Progrès pédagogique ou menace pour la souveraineté? L'Arménie veut renforcer l'enseignement du russe, provoquant la colère de l'opposition qui y voit un nouveau signe de l'influence croissante de Moscou dans cette ex-république soviétique du Caucause.

Le ministère de l'Education du pays qui vient de fêter ses 26 ans d'indépendance, érige en priorité l'enseignement de la langue russe dans un document soumis à concertation publique.

Il propose d'augmenter le nombre d'écoles et de classes où cette langue sera étudiée de manière approfondie, ainsi que d'enseigner la physique, les mathématiques et la géographie dans les écoles secondaires d'Arménie à la fois en russe et en arménien.

"C'est la langue la plus répandue" dans le pays, plaide le ministre de l'Education, Levon Mkrtchian, en soulignant que des programmes similaires existent déjà pour l'anglais, le français et l'allemand.

L'apprentissage du russe est déjà obligatoire comme langue étrangère à partir de l'école primaire.

Mais l'affaire a tourné au pugilat politique, montrant une nouvelle fois le caractère très sensible de la place du russe à l'école, et plus généralement dans la société, dans les ex-républiques soviétiques.

En Ukraine, le pouvoir pro-occidental vient ainsi de s'attirer les critiques de la Russie mais aussi de la Hongrie et de la Roumanie, avec une réforme limitant les cours dispensés dans les langues des minorités nationales.

"Personne n'est contre que les enfants connaissent plusieurs langues, mais lorsqu'il s'agit d'une russification forcée, cela devient une menace directe à la souveraineté du pays", estime le politologue Stepan Safarian.

En Arménie, le russe était considérée à l'époque soviétique comme la langue des élites. Elle avait une position dominante et les enfants des dirigeants communistes avaient tous des diplômes d'études supérieures russes.

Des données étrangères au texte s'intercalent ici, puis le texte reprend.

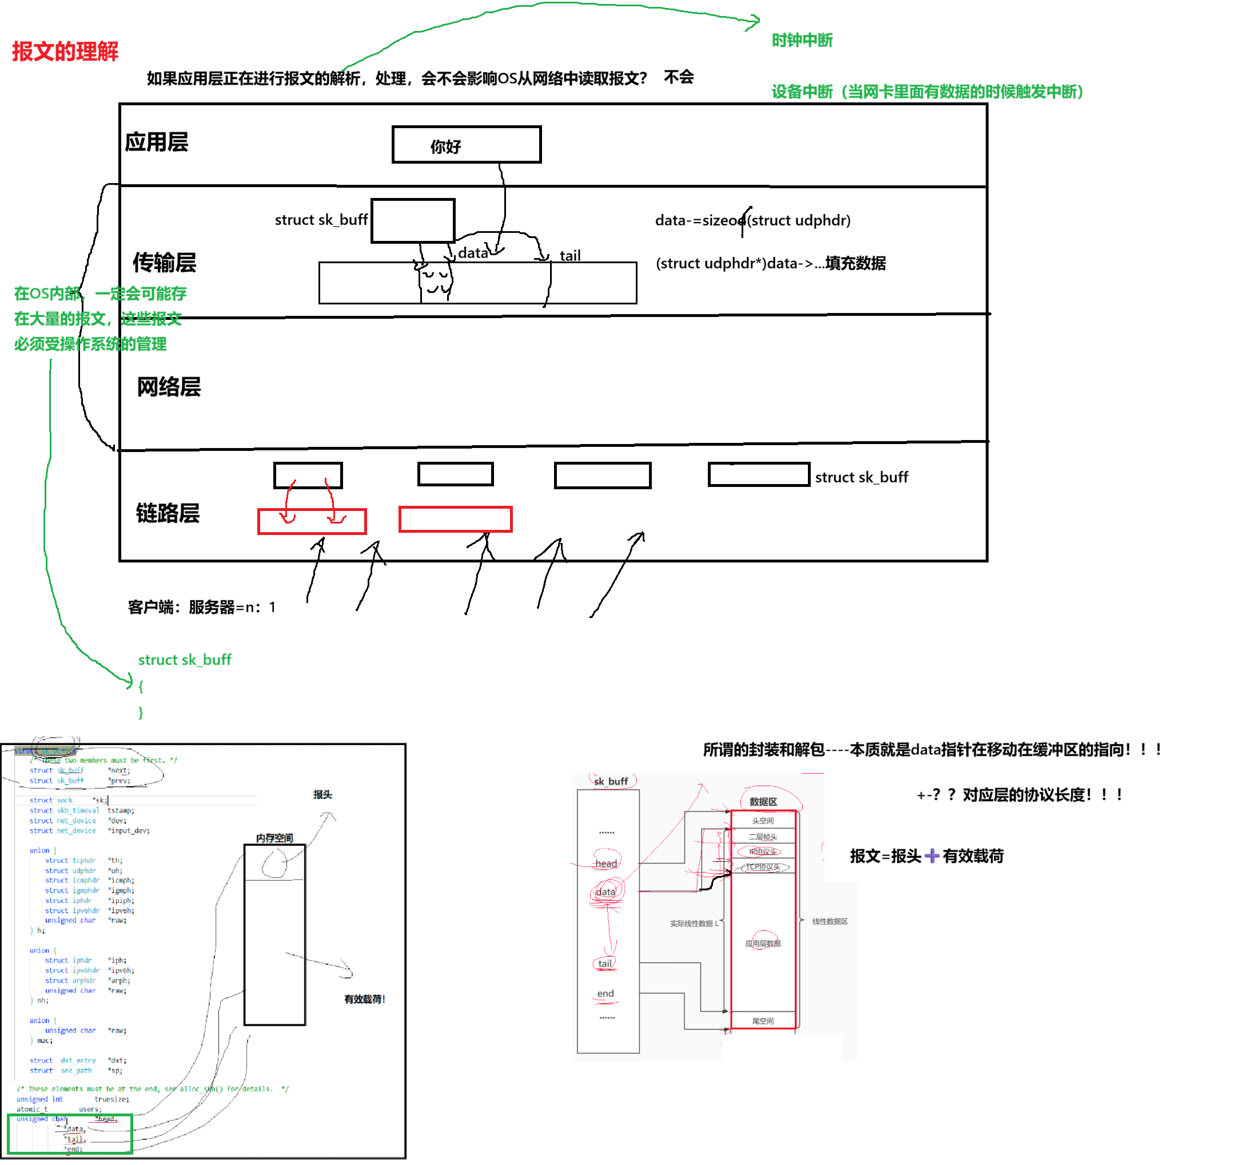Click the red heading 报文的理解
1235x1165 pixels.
(65, 51)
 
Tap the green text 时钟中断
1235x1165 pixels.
(802, 41)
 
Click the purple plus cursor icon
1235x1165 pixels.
(931, 856)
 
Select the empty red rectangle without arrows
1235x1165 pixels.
(455, 519)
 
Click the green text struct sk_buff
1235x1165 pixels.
(185, 660)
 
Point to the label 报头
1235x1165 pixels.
(322, 794)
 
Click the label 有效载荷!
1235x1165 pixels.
(364, 999)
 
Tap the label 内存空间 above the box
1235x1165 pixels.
(274, 838)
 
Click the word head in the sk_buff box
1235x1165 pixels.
(605, 863)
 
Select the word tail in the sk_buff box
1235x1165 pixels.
(604, 964)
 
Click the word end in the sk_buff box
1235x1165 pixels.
(605, 993)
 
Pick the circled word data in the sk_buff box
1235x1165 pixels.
(605, 892)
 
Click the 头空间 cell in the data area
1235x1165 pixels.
(762, 821)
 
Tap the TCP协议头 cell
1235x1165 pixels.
(762, 867)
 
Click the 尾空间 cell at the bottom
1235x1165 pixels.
(762, 1021)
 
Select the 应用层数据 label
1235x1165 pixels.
(762, 943)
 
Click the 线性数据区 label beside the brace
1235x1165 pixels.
(830, 921)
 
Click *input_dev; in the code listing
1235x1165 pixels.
(129, 830)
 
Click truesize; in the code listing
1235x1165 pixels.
(112, 1099)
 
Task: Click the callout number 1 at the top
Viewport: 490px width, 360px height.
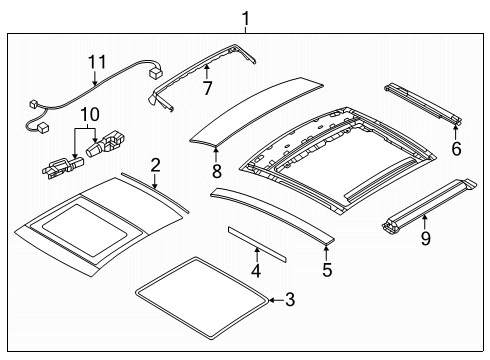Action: click(245, 16)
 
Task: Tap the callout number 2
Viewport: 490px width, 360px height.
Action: click(155, 165)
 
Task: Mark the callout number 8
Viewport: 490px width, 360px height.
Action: click(216, 171)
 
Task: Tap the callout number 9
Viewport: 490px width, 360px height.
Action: click(424, 239)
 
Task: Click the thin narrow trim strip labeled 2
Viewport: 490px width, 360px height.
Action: click(150, 190)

Après la chute de l'URSS en 1991, les écoles russes ont été fermées et l'utilisation de cette langue en Arménie a nettement diminué.

Ces dernières années, Erevan s'est de nouveau rapproché de Moscou, préférant une union commerciale avec la Russie plutôt qu'un accord avec l'Union européenne et l'opposition arménienne voit dans les projets du ministère de l'Education un nouveau signe de cette tendance.

- Pression politique -

Le président de la Douma, la chambre basse du parlement russe, Viatcheslav Volodine, a récemment proposé à l'Arménie de donner au russe le statut de langue officielle pour que les permis de conduire arméniens soient reconnus en Russie.

Mais Anaït Bakhchian, élue de l'opposition, oppose un "non" ferme à cette initiative.

"Pourquoi est-il si nécessaire de populariser le russe dans un pays dont 98% de population sont des Arméniens?", s'interroge cette membre du conseil législatif d'Erevan.

"Selon la Constitution, notre langue officielle est l'arménien. Et il ne peut pas y être une deuxième", insiste-t-elle.

Pour les détracteurs du russe, de nombreuses sociétés multinationales sont venues s'implanter en Arménie et recrutent des anglophones.

"Tout emploi prestigieux et bien payé demande aujourd'hui une bonne connaissance de l'anglais", assure Goar Soukiassian, élève en terminale à Erevan.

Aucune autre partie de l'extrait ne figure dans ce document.